EXTRACTED RECORDS:
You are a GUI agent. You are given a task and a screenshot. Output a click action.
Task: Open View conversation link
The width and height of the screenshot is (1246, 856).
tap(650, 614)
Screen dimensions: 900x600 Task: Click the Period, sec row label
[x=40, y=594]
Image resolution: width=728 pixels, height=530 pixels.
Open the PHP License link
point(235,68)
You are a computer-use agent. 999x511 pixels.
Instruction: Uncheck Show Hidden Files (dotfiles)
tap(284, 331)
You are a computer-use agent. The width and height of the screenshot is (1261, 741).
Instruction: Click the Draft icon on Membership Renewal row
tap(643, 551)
* * *
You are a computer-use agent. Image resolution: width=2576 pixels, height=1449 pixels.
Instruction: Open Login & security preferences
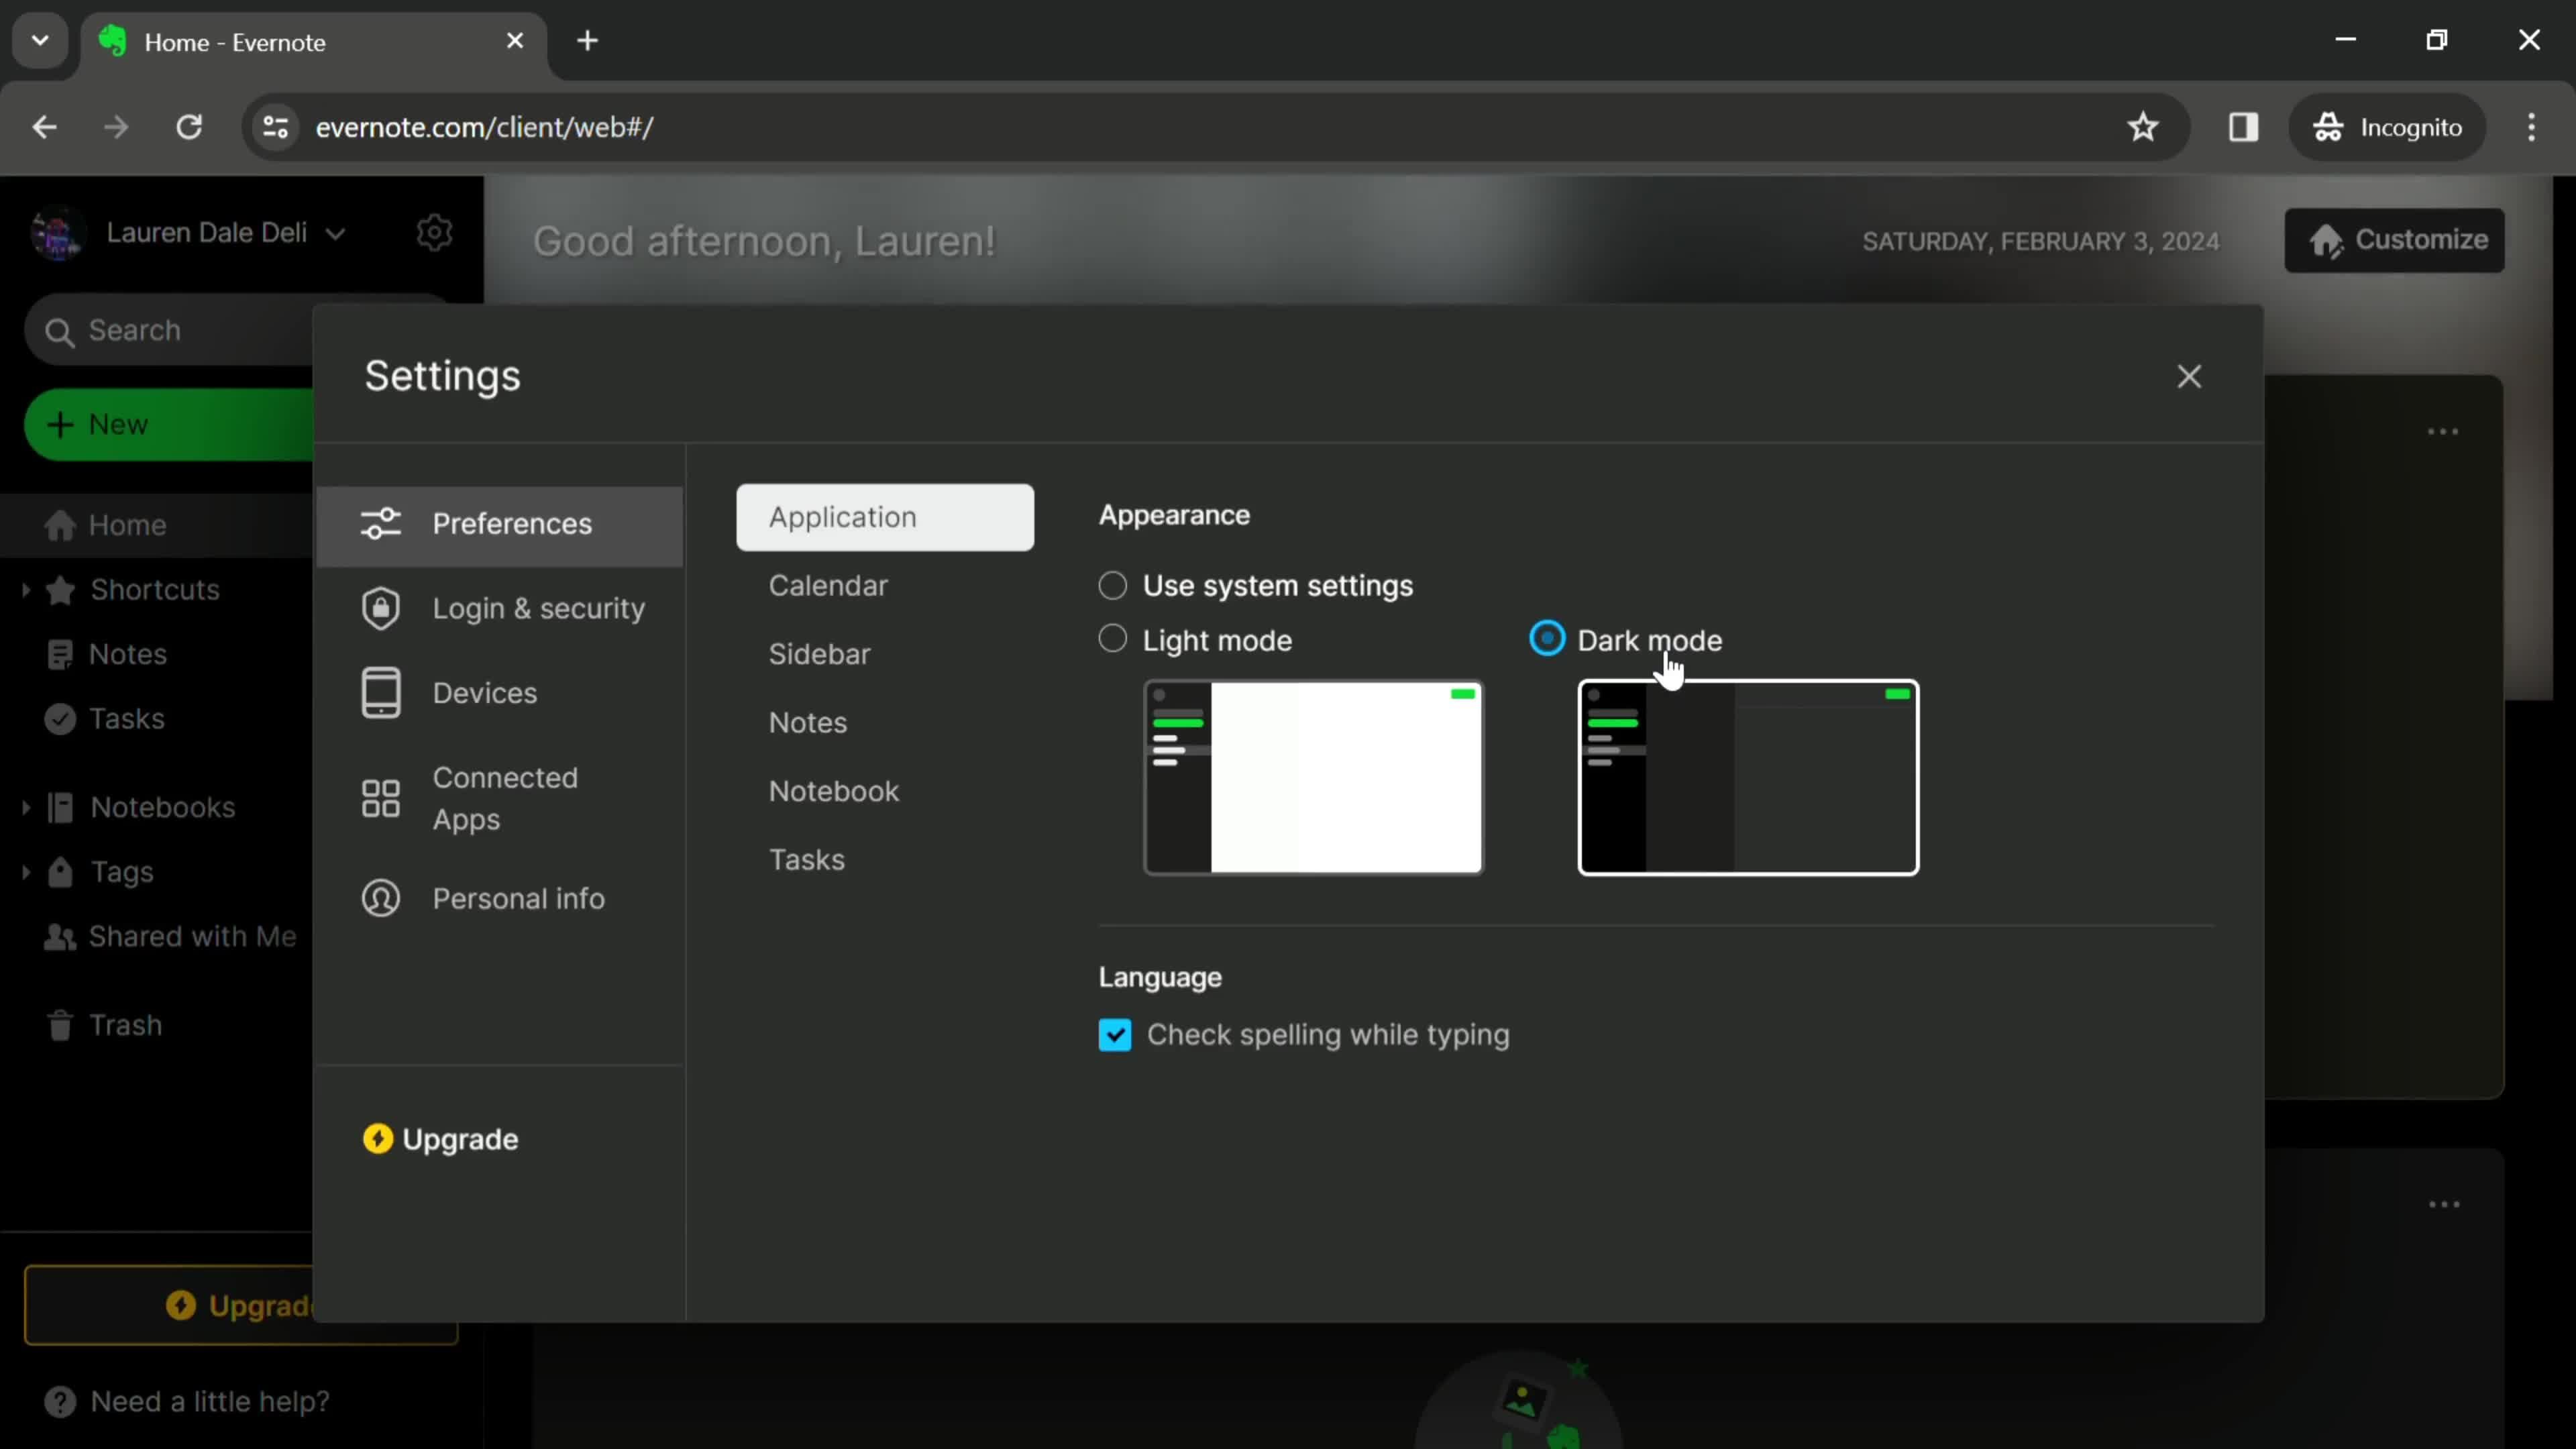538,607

TASK ITEM: Only the number is needed here: how many lines in the data contain "agent"?

ANSWER TO THIS EXERCISE: 4